=== DATA SHOWN ===

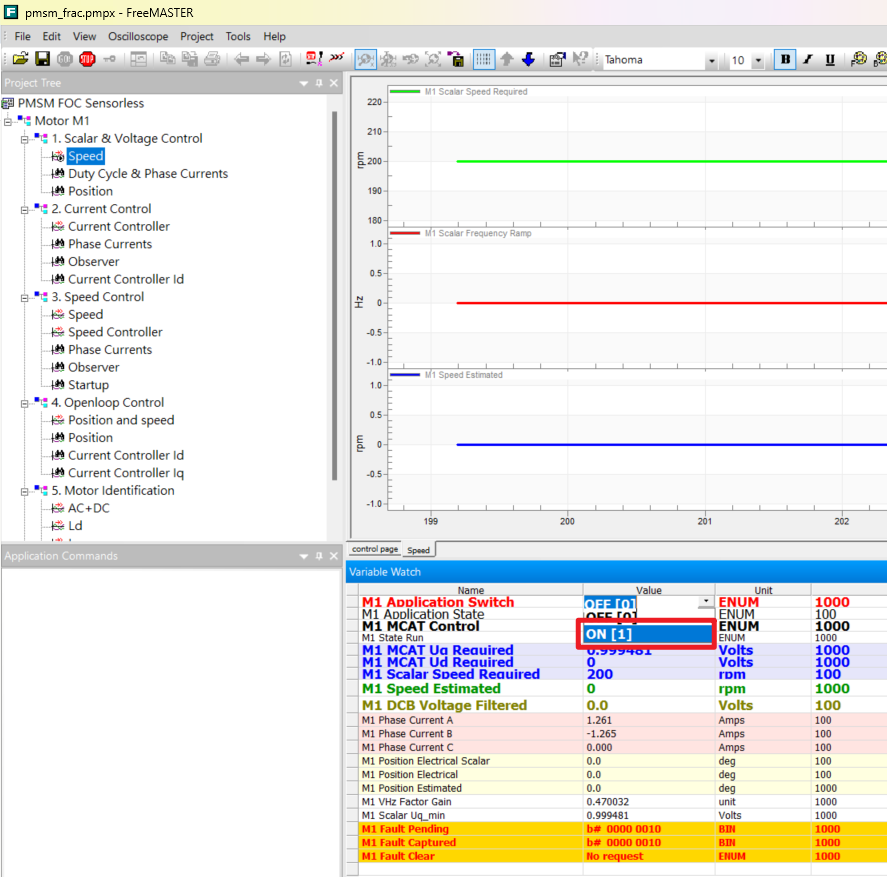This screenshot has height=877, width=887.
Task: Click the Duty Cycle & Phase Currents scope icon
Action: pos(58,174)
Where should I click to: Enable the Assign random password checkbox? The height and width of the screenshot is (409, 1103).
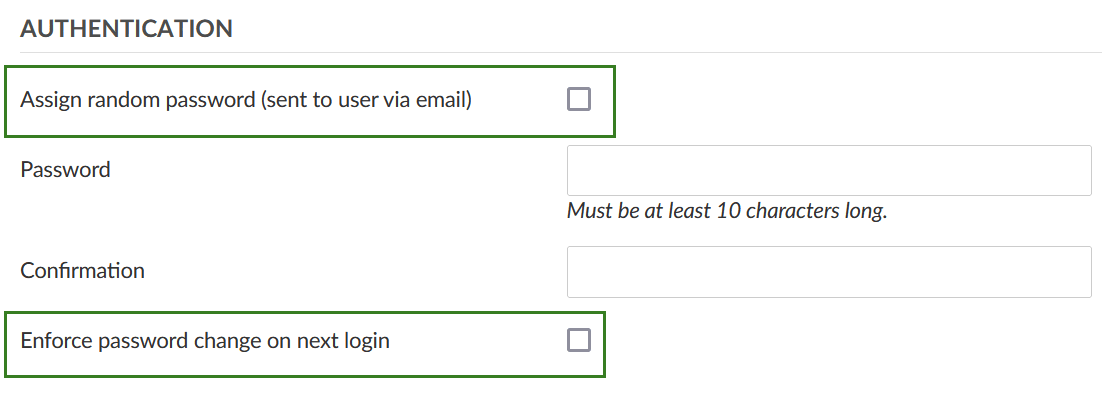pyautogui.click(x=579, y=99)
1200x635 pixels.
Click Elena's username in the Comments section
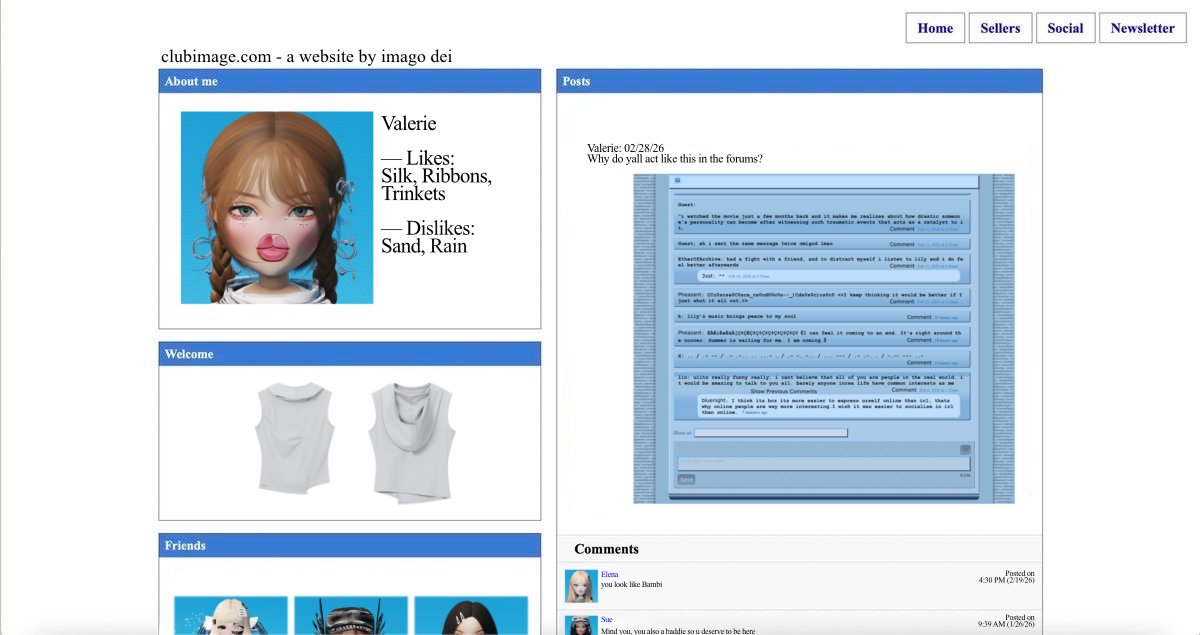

===
=== DATA SHOWN ===

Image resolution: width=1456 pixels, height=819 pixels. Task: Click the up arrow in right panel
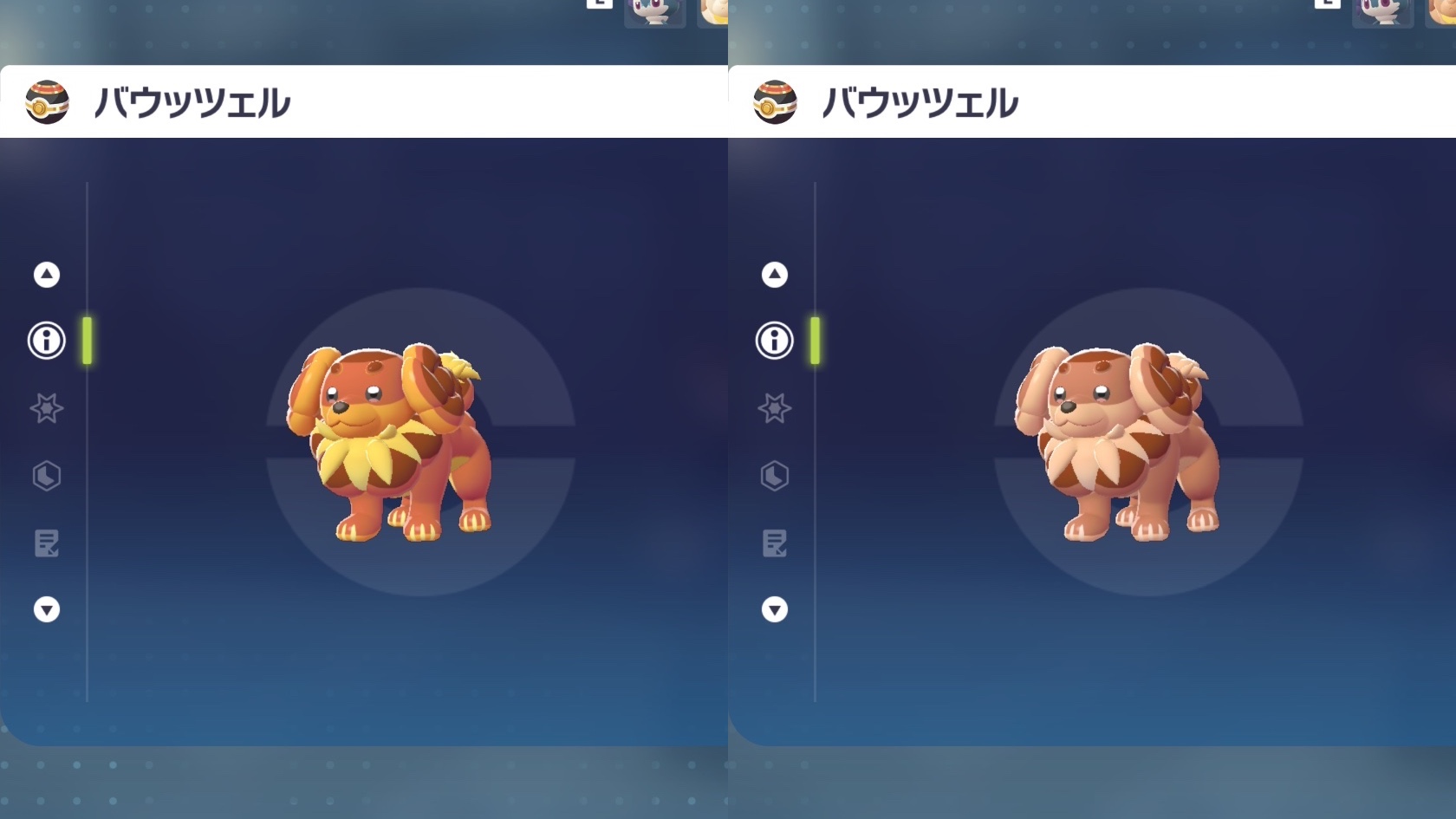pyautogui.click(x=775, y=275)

===
=== DATA SHOWN ===

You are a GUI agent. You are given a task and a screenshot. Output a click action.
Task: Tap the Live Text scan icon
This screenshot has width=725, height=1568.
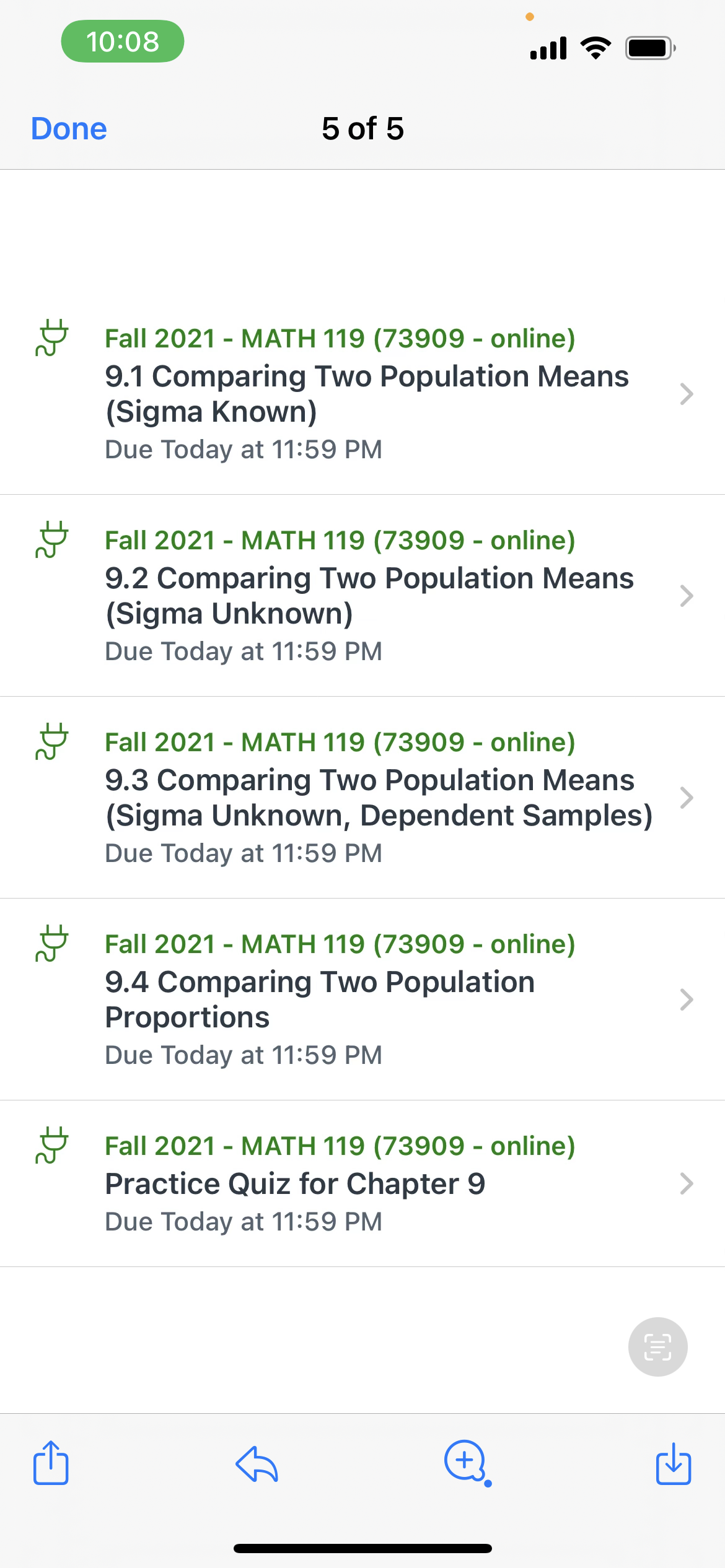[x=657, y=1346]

===

Out of the records above, set down only the lines from the one that contains "Where should I" through the one that contains "Click Elena's username", unchanged and without the pictures.

Where should I click to: Enable the Assign random password checkbox? The height and width of the screenshot is (409, 1103).
pyautogui.click(x=579, y=99)
1200x635 pixels.
Click Elena's username in the Comments section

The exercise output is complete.